Your instructions:
When you copy the listing, reproduce each line as it appears and omit every image.

Data under study:
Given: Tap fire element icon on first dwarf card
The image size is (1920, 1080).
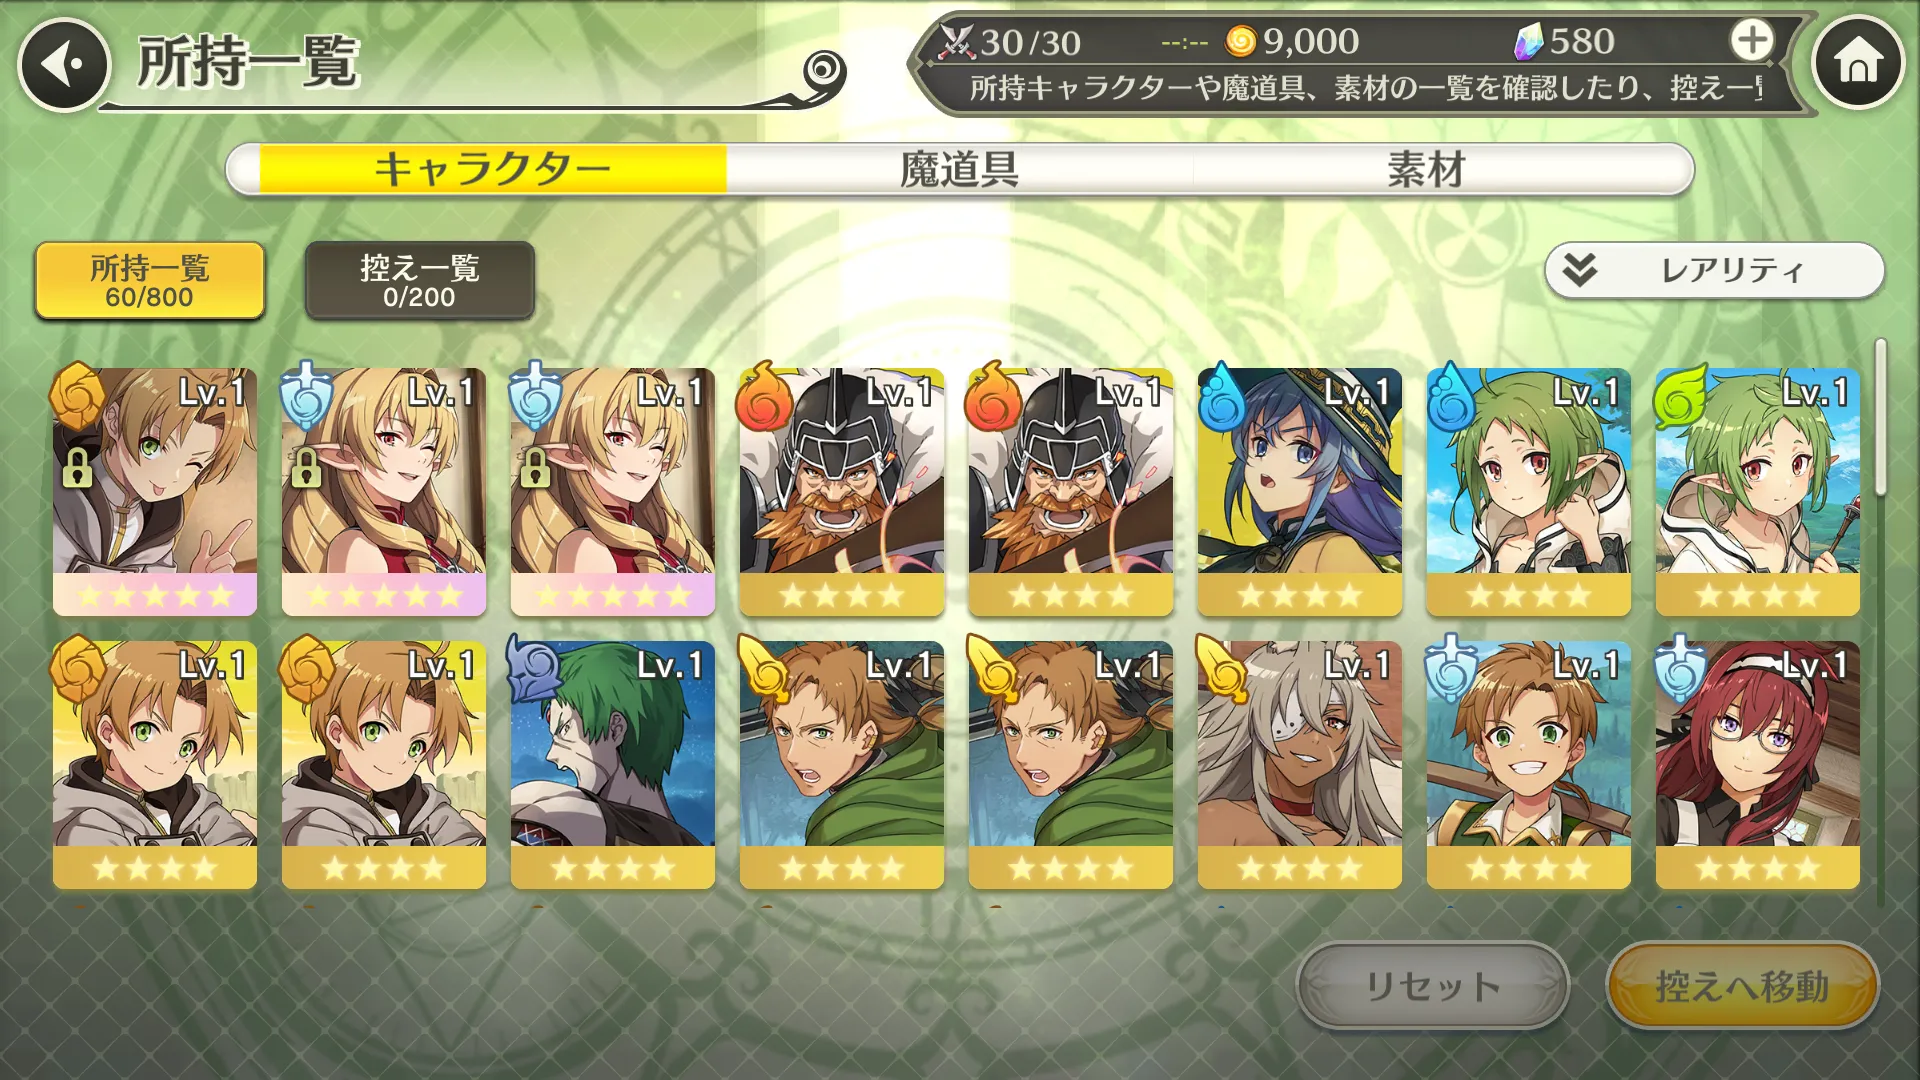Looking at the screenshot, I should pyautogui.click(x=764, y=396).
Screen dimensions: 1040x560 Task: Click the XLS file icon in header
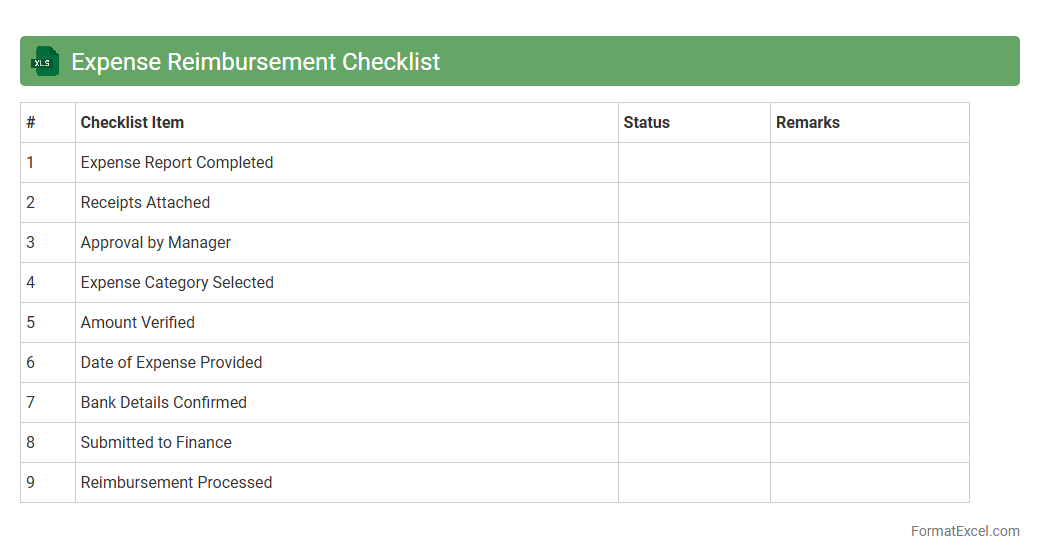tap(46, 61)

Result below:
Given: Tap fire element icon on first dwarf card
The image size is (1920, 1080).
Looking at the screenshot, I should pyautogui.click(x=764, y=396).
Screen dimensions: 1040x560 Task: Click the XLS file icon in header
tap(46, 61)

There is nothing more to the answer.